(YOUR TASK):
Make an exact copy of the lines from the one containing "Given: Open the Manage menu in Lines" through the end of the records below, and leave out every picture.

(INPUT DATA):
_____

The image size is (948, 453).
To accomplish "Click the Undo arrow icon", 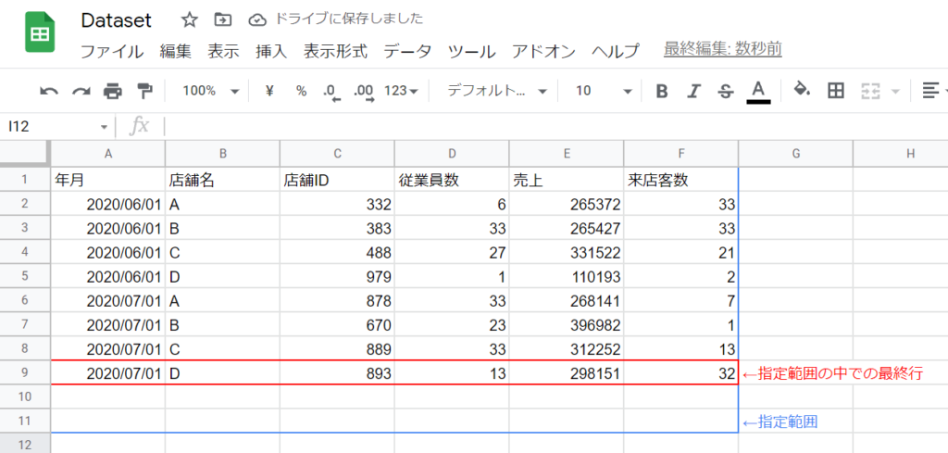I will click(49, 91).
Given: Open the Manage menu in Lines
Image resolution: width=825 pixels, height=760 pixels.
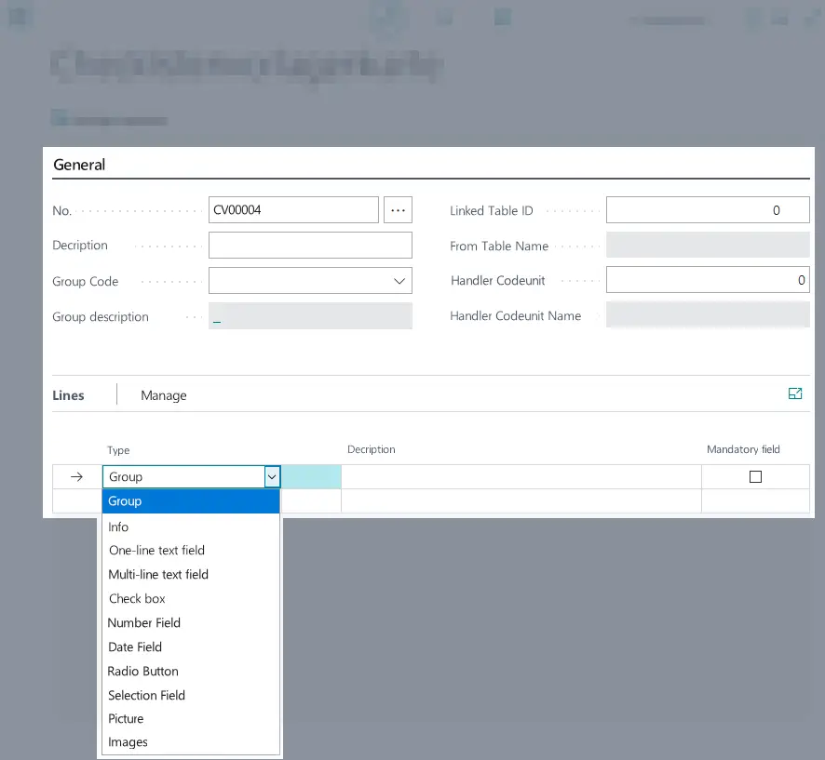Looking at the screenshot, I should [164, 395].
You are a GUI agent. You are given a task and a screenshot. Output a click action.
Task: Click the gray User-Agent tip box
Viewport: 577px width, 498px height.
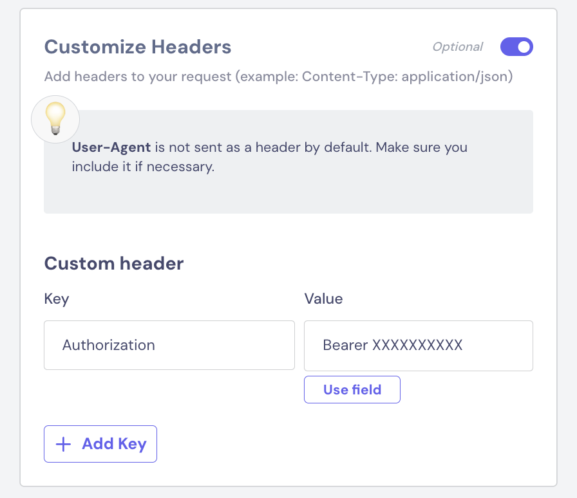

_____

(EXERCISE ANSWER):
Given: Open the Manage menu in Lines
Image resolution: width=825 pixels, height=760 pixels.
Looking at the screenshot, I should [164, 395].
You are a GUI agent. You are given a task and a screenshot. Output a click action.
Task: Click the gray User-Agent tip box
Viewport: 577px width, 498px height.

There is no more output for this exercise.